* _Provided data_

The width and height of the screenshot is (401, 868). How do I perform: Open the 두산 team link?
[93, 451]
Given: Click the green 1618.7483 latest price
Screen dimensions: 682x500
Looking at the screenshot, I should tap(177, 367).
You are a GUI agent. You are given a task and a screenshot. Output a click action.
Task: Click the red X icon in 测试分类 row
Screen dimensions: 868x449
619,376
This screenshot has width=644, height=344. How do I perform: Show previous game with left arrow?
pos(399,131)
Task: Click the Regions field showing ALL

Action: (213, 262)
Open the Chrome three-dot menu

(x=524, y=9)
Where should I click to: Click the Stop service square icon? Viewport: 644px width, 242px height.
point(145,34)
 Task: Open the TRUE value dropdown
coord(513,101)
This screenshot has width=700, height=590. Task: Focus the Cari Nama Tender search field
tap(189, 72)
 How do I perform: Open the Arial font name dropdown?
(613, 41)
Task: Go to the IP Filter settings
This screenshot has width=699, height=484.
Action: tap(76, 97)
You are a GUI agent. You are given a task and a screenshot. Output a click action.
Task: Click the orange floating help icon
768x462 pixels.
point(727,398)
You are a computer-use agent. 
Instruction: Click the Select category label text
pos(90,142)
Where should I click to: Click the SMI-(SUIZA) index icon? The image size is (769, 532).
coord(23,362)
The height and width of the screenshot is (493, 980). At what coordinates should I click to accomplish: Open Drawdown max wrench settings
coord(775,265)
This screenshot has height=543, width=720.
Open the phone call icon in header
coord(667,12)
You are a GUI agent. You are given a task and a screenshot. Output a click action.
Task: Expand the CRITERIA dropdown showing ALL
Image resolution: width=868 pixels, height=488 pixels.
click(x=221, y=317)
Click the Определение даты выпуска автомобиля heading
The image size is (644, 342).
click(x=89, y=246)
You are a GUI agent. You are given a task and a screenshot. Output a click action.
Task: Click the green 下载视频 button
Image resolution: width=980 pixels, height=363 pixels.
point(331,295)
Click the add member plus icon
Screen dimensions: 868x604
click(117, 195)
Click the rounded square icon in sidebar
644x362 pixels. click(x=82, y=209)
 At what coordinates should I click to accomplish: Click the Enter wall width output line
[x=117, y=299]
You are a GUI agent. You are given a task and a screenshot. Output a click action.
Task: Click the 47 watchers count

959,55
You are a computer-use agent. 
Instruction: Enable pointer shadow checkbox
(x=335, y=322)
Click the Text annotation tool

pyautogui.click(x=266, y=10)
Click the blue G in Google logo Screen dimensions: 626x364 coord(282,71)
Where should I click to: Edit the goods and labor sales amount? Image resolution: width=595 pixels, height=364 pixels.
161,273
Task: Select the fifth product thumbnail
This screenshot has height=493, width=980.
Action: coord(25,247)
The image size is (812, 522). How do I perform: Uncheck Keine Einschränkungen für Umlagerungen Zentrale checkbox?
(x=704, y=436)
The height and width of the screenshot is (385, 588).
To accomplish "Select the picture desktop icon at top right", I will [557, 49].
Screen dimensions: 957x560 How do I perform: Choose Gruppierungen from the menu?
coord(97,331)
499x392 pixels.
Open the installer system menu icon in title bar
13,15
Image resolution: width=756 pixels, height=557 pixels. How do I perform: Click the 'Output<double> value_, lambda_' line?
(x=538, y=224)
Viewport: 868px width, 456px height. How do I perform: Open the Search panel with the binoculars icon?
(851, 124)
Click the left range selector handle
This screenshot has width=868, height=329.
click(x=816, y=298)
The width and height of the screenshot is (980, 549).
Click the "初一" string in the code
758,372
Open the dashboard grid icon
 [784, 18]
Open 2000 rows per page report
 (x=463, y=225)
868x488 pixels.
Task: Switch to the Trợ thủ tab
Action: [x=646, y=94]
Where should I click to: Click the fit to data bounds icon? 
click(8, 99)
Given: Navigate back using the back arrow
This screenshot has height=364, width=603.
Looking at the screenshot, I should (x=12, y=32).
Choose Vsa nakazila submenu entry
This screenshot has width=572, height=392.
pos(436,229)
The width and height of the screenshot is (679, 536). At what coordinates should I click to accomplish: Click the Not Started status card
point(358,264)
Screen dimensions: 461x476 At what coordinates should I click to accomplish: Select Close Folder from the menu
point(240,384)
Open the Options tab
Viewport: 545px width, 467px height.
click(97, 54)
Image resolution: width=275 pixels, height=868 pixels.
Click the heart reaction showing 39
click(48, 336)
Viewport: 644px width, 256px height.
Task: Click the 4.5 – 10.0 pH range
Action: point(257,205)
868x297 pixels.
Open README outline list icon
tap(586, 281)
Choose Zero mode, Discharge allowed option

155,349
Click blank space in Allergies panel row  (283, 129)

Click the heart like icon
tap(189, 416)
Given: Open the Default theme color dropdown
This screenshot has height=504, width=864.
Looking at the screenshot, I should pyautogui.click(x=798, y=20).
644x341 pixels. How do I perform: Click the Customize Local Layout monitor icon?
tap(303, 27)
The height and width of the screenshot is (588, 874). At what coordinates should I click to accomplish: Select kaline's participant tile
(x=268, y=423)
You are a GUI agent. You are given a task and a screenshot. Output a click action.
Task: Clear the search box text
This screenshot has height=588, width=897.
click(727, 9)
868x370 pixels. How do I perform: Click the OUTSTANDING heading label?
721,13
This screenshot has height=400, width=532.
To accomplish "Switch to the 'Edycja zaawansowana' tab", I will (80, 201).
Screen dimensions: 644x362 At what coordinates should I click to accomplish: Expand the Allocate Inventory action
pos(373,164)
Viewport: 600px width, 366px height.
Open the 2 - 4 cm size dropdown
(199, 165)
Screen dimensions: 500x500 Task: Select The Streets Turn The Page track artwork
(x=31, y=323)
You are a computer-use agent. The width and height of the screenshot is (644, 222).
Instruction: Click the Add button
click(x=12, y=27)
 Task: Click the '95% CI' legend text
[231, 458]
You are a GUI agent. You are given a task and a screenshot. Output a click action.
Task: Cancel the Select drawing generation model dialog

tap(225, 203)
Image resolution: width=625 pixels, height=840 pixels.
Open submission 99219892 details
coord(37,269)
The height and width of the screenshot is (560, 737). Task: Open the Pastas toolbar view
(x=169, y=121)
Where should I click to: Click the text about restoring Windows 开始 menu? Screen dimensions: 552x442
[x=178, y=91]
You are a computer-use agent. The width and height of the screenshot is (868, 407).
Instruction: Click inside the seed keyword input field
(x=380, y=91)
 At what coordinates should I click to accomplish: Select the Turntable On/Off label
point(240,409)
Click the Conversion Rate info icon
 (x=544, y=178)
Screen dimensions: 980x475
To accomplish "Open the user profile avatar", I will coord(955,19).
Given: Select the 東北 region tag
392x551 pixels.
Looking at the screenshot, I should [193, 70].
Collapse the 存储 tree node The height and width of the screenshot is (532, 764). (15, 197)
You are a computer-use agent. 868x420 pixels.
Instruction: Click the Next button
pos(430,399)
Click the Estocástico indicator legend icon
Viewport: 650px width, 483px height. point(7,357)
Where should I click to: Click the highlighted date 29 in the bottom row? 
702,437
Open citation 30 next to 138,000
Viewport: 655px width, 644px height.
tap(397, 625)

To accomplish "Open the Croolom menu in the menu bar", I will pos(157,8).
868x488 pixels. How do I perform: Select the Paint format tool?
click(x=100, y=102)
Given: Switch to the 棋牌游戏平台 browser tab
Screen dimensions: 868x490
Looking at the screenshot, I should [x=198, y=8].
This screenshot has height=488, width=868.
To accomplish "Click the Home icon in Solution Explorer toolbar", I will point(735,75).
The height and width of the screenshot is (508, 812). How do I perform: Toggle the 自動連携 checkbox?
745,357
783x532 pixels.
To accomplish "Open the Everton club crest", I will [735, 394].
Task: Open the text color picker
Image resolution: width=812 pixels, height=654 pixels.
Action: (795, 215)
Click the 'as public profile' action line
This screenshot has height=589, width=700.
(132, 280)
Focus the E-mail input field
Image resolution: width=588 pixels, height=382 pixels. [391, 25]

* _Task to complete_
Copy the lines above exactly, beginning at the line that has "Task: Click the Regions field showing ALL" and stopping after the line that has "This screenshot has height=543, width=720.", and omit the rest.

* _Response to this task_
Task: Click the Regions field showing ALL

Action: (213, 262)
Open the Chrome three-dot menu

(x=524, y=9)
Where should I click to: Click the Stop service square icon? Viewport: 644px width, 242px height.
point(145,34)
 Task: Open the TRUE value dropdown
coord(513,101)
This screenshot has width=700, height=590. Task: Focus the Cari Nama Tender search field
tap(189, 72)
 How do I perform: Open the Arial font name dropdown?
(613, 41)
Task: Go to the IP Filter settings
This screenshot has width=699, height=484.
Action: tap(76, 97)
You are a GUI agent. You are given a task and a screenshot. Output a click action.
Task: Click the orange floating help icon
768x462 pixels.
point(727,398)
You are a computer-use agent. 
Instruction: Click the Select category label text
pos(90,142)
Where should I click to: Click the SMI-(SUIZA) index icon? The image size is (769, 532).
coord(23,362)
The height and width of the screenshot is (493, 980). At what coordinates should I click to accomplish: Open Drawdown max wrench settings
coord(775,265)
This screenshot has height=543, width=720.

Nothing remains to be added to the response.